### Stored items

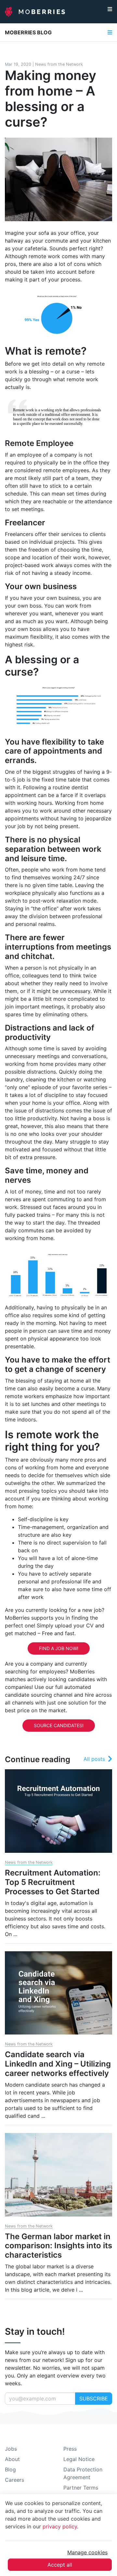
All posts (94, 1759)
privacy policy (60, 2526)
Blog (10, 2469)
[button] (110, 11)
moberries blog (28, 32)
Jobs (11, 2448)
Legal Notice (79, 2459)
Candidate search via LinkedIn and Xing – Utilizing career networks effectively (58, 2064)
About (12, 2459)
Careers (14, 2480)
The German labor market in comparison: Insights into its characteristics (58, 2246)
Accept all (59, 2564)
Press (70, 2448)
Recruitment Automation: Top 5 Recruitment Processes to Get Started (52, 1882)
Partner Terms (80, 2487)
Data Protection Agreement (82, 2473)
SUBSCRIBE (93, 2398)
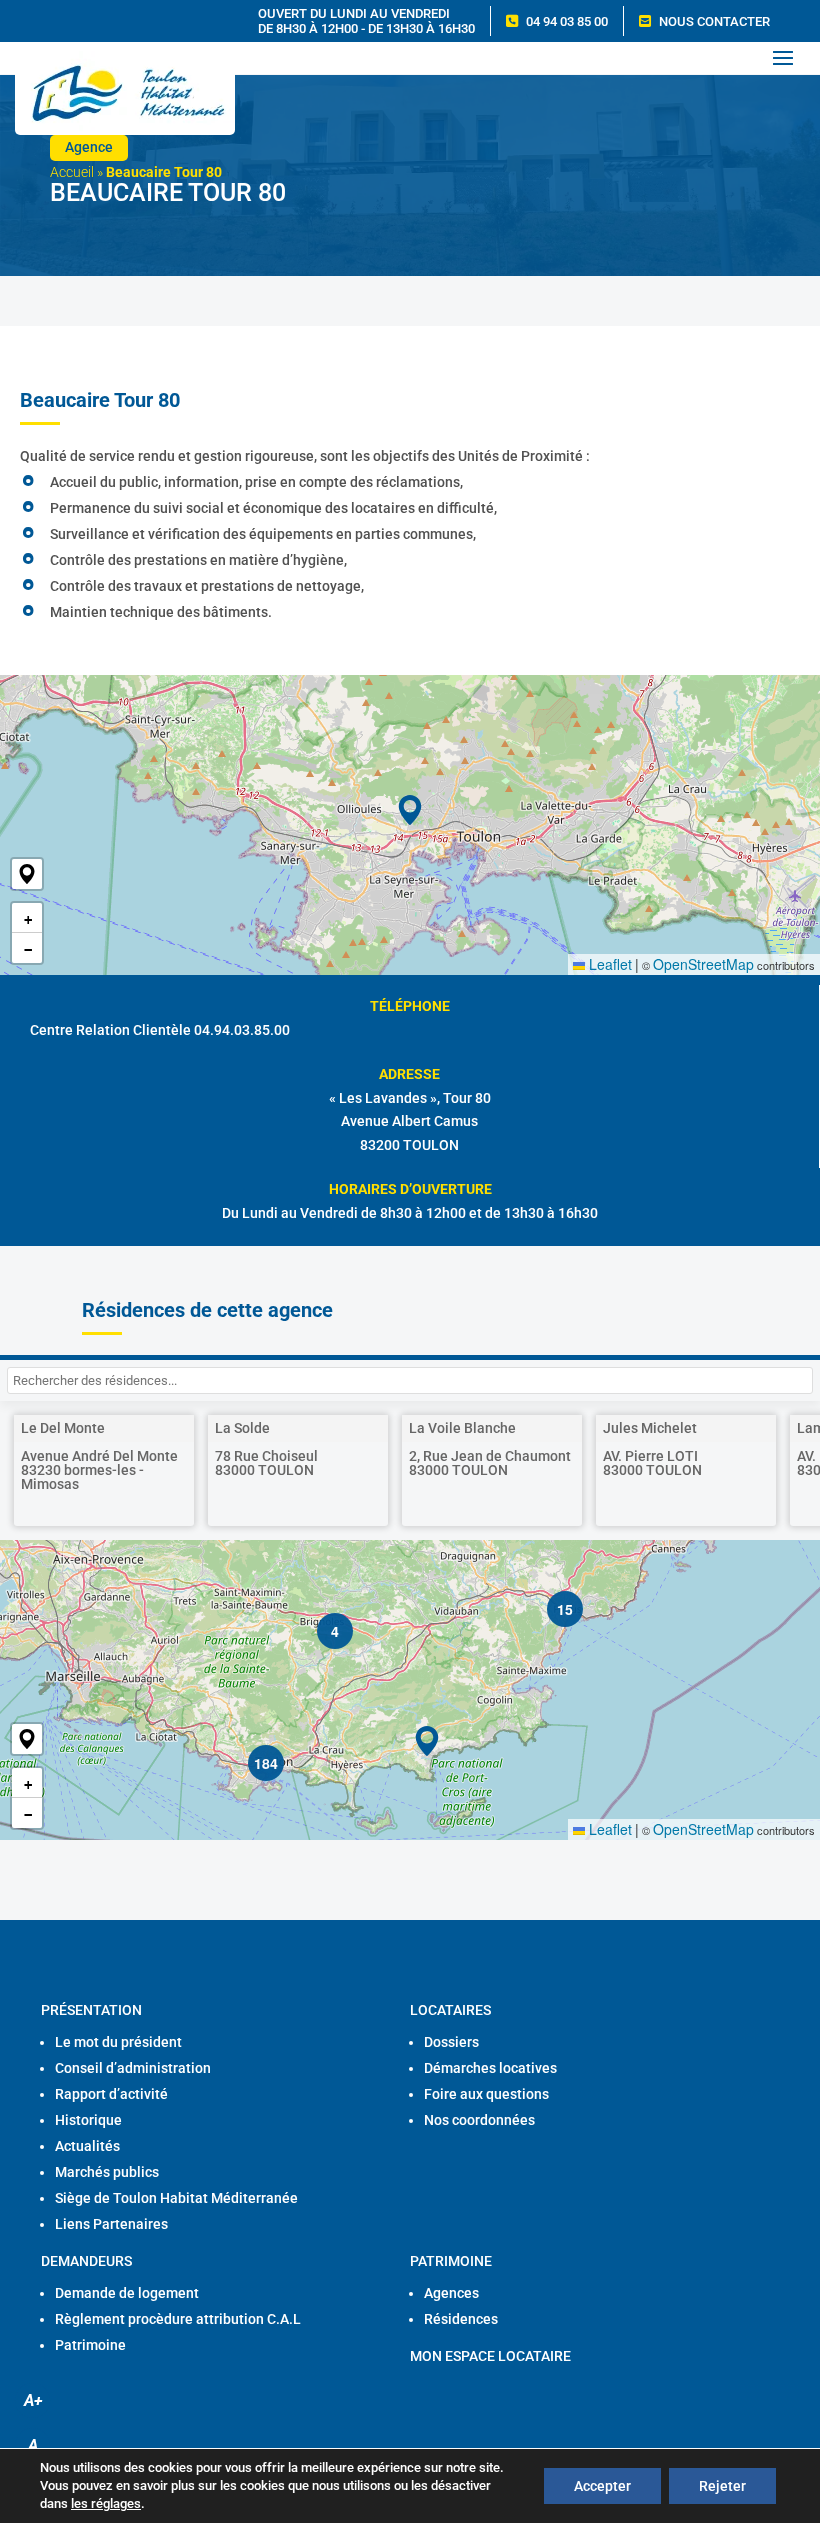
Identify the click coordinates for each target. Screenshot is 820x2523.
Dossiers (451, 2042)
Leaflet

### Required work
All entries above should be printed exactly, though without their pictures.

### Output of the task
All posts (94, 1759)
privacy policy (60, 2526)
Blog (10, 2469)
[button] (110, 11)
moberries blog (28, 32)
Jobs (11, 2448)
Legal Notice (79, 2459)
Candidate search via LinkedIn and Xing – Utilizing career networks effectively (58, 2064)
About (12, 2459)
Careers (14, 2480)
The German labor market in comparison: Insights into its characteristics (58, 2246)
Accept all (59, 2564)
Press (70, 2448)
Recruitment Automation: Top 5 Recruitment Processes to Get Started (52, 1882)
Partner Terms (80, 2487)
Data Protection Agreement (82, 2473)
SUBSCRIBE (93, 2398)
Identify the click coordinates for each target. Screenshot is 820x2523.
Dossiers (451, 2042)
Leaflet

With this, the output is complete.